Mixing 16 bit linear PCM streams and avoiding clipping/overflow

Question

I've trying to mix together 2 16bit linear PCM audio streams and I can't seem to overcome the noise issues. I think they are coming from overflow when mixing samples together.

I have following function ...

short int mix_sample(short int sample1, short int sample2)
{
    return #mixing_algorithm#;
}

... and here's what I have tried as #mixing_algorithm#

sample1/2 + sample2/2
2*(sample1 + sample2) - 2*(sample1*sample2) - 65535
(sample1 + sample2) - sample1*sample2
(sample1 + sample2) - sample1*sample2 - 65535
(sample1 + sample2) - ((sample1*sample2) >> 0x10) // same as divide by 65535

Some of them have produced better results than others but even the best result contained quite a lot of noise.

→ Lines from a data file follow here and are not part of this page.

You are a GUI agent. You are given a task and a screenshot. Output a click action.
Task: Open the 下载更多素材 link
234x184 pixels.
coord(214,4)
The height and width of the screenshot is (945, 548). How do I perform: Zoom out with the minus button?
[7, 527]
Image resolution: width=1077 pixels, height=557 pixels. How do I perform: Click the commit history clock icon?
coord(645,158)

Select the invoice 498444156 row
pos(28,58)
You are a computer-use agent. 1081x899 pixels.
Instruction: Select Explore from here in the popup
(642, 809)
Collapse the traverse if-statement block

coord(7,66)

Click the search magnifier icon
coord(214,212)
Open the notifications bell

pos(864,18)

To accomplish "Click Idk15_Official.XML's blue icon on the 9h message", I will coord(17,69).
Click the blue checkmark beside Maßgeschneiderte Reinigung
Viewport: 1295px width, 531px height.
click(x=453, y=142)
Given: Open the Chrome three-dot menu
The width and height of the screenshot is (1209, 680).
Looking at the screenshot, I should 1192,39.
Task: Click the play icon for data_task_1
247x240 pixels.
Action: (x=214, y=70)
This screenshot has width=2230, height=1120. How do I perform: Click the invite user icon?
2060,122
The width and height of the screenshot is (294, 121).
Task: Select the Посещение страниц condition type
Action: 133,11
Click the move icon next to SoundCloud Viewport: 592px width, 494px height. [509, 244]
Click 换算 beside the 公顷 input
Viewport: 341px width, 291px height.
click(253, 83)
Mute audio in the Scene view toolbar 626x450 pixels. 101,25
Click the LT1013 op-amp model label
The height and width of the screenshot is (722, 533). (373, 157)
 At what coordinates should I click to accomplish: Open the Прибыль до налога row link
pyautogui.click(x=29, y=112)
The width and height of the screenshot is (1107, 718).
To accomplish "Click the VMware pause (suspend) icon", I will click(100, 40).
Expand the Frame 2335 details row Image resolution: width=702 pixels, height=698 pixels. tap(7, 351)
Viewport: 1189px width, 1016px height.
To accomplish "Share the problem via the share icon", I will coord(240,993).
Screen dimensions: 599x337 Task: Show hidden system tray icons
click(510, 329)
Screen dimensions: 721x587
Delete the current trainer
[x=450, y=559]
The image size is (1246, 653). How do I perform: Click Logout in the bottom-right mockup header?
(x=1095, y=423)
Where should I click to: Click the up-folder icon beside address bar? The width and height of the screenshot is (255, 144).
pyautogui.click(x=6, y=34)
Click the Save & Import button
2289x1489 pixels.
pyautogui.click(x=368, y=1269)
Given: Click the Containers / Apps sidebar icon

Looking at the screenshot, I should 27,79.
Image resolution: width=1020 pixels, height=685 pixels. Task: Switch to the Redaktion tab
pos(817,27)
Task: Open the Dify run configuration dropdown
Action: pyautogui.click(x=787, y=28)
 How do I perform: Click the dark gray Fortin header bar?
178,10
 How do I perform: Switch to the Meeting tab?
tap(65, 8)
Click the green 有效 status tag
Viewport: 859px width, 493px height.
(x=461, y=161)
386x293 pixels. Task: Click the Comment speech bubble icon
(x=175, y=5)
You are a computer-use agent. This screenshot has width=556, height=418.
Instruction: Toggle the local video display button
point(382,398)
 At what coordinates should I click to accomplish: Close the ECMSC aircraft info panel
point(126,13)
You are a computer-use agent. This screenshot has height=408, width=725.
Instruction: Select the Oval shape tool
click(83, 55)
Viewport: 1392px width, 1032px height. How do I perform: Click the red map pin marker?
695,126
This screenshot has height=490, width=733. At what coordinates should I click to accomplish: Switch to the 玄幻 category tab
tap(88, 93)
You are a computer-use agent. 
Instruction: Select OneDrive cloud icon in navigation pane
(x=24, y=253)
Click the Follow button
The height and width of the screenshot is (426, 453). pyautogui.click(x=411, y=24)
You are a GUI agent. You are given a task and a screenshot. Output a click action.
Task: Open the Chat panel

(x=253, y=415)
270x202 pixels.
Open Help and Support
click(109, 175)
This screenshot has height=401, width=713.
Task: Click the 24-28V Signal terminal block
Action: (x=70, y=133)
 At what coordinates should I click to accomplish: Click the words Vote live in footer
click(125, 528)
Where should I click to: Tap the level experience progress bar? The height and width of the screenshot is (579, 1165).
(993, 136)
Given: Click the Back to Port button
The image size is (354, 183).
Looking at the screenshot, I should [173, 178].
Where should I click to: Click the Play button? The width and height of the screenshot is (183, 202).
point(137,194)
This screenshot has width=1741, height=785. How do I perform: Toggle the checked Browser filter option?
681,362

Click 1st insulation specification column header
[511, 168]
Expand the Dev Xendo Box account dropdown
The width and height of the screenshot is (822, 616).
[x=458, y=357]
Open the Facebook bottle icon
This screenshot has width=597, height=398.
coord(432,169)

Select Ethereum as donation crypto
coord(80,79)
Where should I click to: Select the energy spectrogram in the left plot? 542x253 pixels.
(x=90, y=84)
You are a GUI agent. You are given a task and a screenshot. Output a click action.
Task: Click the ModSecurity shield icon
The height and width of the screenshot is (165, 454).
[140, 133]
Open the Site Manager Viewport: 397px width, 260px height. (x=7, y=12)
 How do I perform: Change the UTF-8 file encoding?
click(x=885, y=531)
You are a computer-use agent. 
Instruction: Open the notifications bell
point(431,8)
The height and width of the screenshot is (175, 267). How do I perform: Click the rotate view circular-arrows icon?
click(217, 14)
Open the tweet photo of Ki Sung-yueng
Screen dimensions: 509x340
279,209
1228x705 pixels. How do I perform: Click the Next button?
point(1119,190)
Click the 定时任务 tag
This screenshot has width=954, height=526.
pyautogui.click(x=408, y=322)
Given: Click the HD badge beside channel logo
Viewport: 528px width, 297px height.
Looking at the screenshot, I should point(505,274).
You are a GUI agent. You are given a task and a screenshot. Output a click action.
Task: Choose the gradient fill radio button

Any ideas how to solve it?

Answer 1

The best solution I have found is given by Viktor Toth. He provides a solution for 8-bit unsigned PCM, and changing that for 16-bit signed PCM, produces this:

int a = 111; // first sample (-32768..32767)
int b = 222; // second sample
int m; // mixed result will go here

// Make both samples unsigned (0..65535)
a += 32768;
b += 32768;

// Pick the equation
if ((a < 32768) || (b < 32768)) {
    // Viktor's first equation when both sources are "quiet"
    // (i.e. less than middle of the dynamic range)
    m = a * b / 32768;
} else {
    // Viktor's second equation when one or both sources are loud
    m = 2 * (a + b) - (a * b) / 32768 - 65536;
}

// Output is unsigned (0..65536) so convert back to signed (-32768..32767)
if (m == 65536) m = 65535;
m -= 32768;

Using this algorithm means there is almost no need to clip the output as it is only one value short of being within range. Unlike straight averaging, the volume of one source is not reduced even when the other source is silent.

Answer 2

here's a descriptive implementation:

short int mix_sample(short int sample1, short int sample2) {
    const int32_t result(static_cast<int32_t>(sample1) + static_cast<int32_t>(sample2));
    typedef std::numeric_limits<short int> Range;
    if (Range::max() < result)
        return Range::max();
    else if (Range::min() > result)
        return Range::min();
    else
        return result;
}

to mix, it's just add and clip!

to avoid clipping artifacts, you will want to use saturation or a limiter. ideally, you will have a small int32_t buffer with a small amount of lookahead. this will introduce latency.

more common than limiting everywhere, is to leave a few bits' worth of 'headroom' in your signal.

Answer 3

Here is what I did on my recent synthesizer project.

int* unfiltered = (int *)malloc(lengthOfLongPcmInShorts*4);
int i;
for(i = 0; i < lengthOfShortPcmInShorts; i++){
    unfiltered[i] = shortPcm[i] + longPcm[i];
}
for(; i < lengthOfLongPcmInShorts; i++){
     unfiltered[i] = longPcm[i];
}

int max = 0;
for(int i = 0; i < lengthOfLongPcmInShorts; i++){
   int val = unfiltered[i];
   if(abs(val) > max)
      max = val;
}

short int *newPcm = (short int *)malloc(lengthOfLongPcmInShorts*2);
for(int i = 0; i < lengthOfLongPcmInShorts; i++){
   newPcm[i] = (unfilted[i]/max) * MAX_SHRT;
}

I added all the PCM data into an integer array, so that I get all the data unfiltered.

After doing that I looked for the absolute max value in the integer array.

Finally, I took the integer array and put it into a short int array by taking each element dividing by that max value and then multiplying by the max short int value.

This way you get the minimum amount of 'headroom' needed to fit the data.

You might be able to do some statistics on the integer array and integrate some clipping, but for what I needed the minimum amount of headroom was good enough for me.

Answer 4

There's a discussion here: https://dsp.stackexchange.com/questions/3581/algorithms-to-mix-audio-signals-without-clipping about why the A+B - A*B solution is not ideal. Hidden down in one of the comments on this discussion is the suggestion to sum the values and divide by the square root of the number of signals. And an additional check for clipping couldn't hurt. This seems like a reasonable (simple and fast) middle ground.

Answer 5

I think they should be functions mapping [MIN_SHORT, MAX_SHORT] -> [MIN_SHORT, MAX_SHORT] and they are clearly not (besides first one), so overflows occurs.

If unwind's proposition won't work you can also try:

((long int)(sample1) + sample2) / 2

Answer 6

Since you are in time domain the frequency info is in the difference between successive samples, when you divide by two you damage that information. That's why adding and clipping works better. Clipping will of course add very high frequency noise which is probably filtered out.